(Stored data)
= = = = =
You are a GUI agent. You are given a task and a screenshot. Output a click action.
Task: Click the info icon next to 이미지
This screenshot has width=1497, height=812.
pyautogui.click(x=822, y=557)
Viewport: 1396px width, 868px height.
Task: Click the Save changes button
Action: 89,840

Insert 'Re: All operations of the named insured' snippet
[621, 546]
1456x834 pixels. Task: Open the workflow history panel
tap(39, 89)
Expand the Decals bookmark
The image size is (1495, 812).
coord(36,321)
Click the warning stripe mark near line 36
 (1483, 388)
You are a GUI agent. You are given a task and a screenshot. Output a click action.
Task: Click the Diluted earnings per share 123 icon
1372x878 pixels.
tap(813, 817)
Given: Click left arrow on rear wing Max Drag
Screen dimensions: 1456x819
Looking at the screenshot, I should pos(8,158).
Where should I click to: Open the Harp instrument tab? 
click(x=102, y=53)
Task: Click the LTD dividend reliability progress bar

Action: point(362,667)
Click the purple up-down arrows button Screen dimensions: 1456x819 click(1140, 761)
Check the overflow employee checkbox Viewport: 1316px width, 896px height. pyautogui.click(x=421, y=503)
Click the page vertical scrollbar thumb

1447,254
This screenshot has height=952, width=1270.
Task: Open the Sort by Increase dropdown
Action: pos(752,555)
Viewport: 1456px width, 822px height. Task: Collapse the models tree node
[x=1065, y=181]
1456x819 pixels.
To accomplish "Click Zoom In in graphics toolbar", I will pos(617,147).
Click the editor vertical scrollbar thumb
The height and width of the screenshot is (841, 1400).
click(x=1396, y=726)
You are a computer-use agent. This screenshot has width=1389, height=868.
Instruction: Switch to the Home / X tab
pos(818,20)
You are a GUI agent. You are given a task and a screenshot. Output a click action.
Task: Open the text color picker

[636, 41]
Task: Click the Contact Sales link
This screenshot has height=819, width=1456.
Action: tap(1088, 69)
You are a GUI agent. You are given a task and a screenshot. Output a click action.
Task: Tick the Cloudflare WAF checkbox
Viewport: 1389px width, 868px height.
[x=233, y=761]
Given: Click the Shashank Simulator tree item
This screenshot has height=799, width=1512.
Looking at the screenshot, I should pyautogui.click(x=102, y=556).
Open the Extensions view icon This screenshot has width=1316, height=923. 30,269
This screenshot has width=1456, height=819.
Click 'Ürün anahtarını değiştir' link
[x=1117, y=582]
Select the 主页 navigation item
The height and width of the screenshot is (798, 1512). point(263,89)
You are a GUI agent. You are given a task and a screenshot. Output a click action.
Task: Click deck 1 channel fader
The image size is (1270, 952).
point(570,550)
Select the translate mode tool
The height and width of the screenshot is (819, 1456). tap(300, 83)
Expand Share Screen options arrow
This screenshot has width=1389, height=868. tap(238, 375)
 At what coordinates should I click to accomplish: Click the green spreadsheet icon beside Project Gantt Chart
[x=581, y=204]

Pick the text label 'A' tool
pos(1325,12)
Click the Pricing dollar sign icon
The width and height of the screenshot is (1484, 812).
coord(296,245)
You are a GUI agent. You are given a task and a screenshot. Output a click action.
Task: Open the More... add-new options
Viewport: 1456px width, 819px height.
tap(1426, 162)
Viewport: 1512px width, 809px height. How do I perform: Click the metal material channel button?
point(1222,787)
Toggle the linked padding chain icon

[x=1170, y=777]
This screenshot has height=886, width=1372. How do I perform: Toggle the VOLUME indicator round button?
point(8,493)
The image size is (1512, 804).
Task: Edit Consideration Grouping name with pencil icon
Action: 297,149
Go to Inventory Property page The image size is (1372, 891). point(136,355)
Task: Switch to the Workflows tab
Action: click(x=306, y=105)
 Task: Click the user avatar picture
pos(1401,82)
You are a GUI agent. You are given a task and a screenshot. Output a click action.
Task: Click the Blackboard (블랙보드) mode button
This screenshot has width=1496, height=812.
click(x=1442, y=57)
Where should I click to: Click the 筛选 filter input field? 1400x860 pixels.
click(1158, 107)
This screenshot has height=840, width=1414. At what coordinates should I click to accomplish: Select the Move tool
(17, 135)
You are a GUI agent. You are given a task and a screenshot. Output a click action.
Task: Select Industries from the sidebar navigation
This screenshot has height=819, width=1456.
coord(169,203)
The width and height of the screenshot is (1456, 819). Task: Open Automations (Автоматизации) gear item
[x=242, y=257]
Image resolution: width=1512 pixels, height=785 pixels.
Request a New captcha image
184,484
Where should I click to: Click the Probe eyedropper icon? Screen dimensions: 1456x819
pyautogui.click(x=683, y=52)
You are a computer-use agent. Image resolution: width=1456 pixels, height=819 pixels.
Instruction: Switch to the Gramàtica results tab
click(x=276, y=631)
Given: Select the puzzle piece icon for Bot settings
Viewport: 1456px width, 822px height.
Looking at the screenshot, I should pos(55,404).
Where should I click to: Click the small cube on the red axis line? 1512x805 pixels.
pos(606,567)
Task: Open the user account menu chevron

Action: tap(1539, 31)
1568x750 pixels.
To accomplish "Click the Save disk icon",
= = = = =
- Task to carry out -
All the data must be duplicated exactly, with nothing added or removed.

- Result below -
You are a GUI agent. You are given a task and a screenshot. Output a click action.
Task: Click the info icon next to 이미지
This screenshot has width=1497, height=812.
pyautogui.click(x=822, y=557)
Viewport: 1396px width, 868px height.
Task: Click the Save changes button
Action: 89,840

Insert 'Re: All operations of the named insured' snippet
[621, 546]
1456x834 pixels. Task: Open the workflow history panel
tap(39, 89)
Expand the Decals bookmark
The image size is (1495, 812).
coord(36,321)
Click the warning stripe mark near line 36
 (1483, 388)
You are a GUI agent. You are given a task and a screenshot. Output a click action.
Task: Click the Diluted earnings per share 123 icon
1372x878 pixels.
tap(813, 817)
Given: Click left arrow on rear wing Max Drag
Screen dimensions: 1456x819
Looking at the screenshot, I should pos(8,158).
Where should I click to: Open the Harp instrument tab? 
click(x=102, y=53)
Task: Click the LTD dividend reliability progress bar

Action: point(362,667)
Click the purple up-down arrows button Screen dimensions: 1456x819 click(1140, 761)
Check the overflow employee checkbox Viewport: 1316px width, 896px height. pyautogui.click(x=421, y=503)
Click the page vertical scrollbar thumb

1447,254
This screenshot has height=952, width=1270.
Task: Open the Sort by Increase dropdown
Action: pos(752,555)
Viewport: 1456px width, 822px height. Task: Collapse the models tree node
[x=1065, y=181]
1456x819 pixels.
To accomplish "Click Zoom In in graphics toolbar", I will pos(617,147).
Click the editor vertical scrollbar thumb
The height and width of the screenshot is (841, 1400).
click(x=1396, y=726)
You are a computer-use agent. This screenshot has width=1389, height=868.
Instruction: Switch to the Home / X tab
pos(818,20)
You are a GUI agent. You are given a task and a screenshot. Output a click action.
Task: Open the text color picker

[636, 41]
Task: Click the Contact Sales link
This screenshot has height=819, width=1456.
Action: tap(1088, 69)
You are a GUI agent. You are given a task and a screenshot. Output a click action.
Task: Tick the Cloudflare WAF checkbox
Viewport: 1389px width, 868px height.
[x=233, y=761]
Given: Click the Shashank Simulator tree item
This screenshot has height=799, width=1512.
Looking at the screenshot, I should pyautogui.click(x=102, y=556).
Open the Extensions view icon This screenshot has width=1316, height=923. 30,269
This screenshot has width=1456, height=819.
Click 'Ürün anahtarını değiştir' link
[x=1117, y=582]
Select the 主页 navigation item
The height and width of the screenshot is (798, 1512). point(263,89)
You are a GUI agent. You are given a task and a screenshot. Output a click action.
Task: Click deck 1 channel fader
The image size is (1270, 952).
point(570,550)
Select the translate mode tool
The height and width of the screenshot is (819, 1456). tap(300, 83)
Expand Share Screen options arrow
This screenshot has width=1389, height=868. tap(238, 375)
 At what coordinates should I click to accomplish: Click the green spreadsheet icon beside Project Gantt Chart
[x=581, y=204]

Pick the text label 'A' tool
pos(1325,12)
Click the Pricing dollar sign icon
The width and height of the screenshot is (1484, 812).
coord(296,245)
You are a GUI agent. You are given a task and a screenshot. Output a click action.
Task: Open the More... add-new options
Viewport: 1456px width, 819px height.
tap(1426, 162)
Viewport: 1512px width, 809px height. How do I perform: Click the metal material channel button?
point(1222,787)
Toggle the linked padding chain icon

[x=1170, y=777]
This screenshot has height=886, width=1372. How do I perform: Toggle the VOLUME indicator round button?
point(8,493)
The image size is (1512, 804).
Task: Edit Consideration Grouping name with pencil icon
Action: 297,149
Go to Inventory Property page The image size is (1372, 891). point(136,355)
Task: Switch to the Workflows tab
Action: click(x=306, y=105)
 Task: Click the user avatar picture
pos(1401,82)
You are a GUI agent. You are given a task and a screenshot. Output a click action.
Task: Click the Blackboard (블랙보드) mode button
This screenshot has width=1496, height=812.
click(x=1442, y=57)
Where should I click to: Click the 筛选 filter input field? 1400x860 pixels.
click(1158, 107)
This screenshot has height=840, width=1414. At what coordinates should I click to accomplish: Select the Move tool
(17, 135)
You are a GUI agent. You are given a task and a screenshot. Output a click action.
Task: Select Industries from the sidebar navigation
This screenshot has height=819, width=1456.
coord(169,203)
The width and height of the screenshot is (1456, 819). Task: Open Automations (Автоматизации) gear item
[x=242, y=257]
Image resolution: width=1512 pixels, height=785 pixels.
Request a New captcha image
184,484
Where should I click to: Click the Probe eyedropper icon? Screen dimensions: 1456x819
pyautogui.click(x=683, y=52)
You are a computer-use agent. Image resolution: width=1456 pixels, height=819 pixels.
Instruction: Switch to the Gramàtica results tab
click(x=276, y=631)
Given: Select the puzzle piece icon for Bot settings
Viewport: 1456px width, 822px height.
Looking at the screenshot, I should pos(55,404).
Where should I click to: Click the small cube on the red axis line? 1512x805 pixels.
pos(606,567)
Task: Open the user account menu chevron

Action: tap(1539, 31)
1568x750 pixels.
To accomplish "Click the Save disk icon",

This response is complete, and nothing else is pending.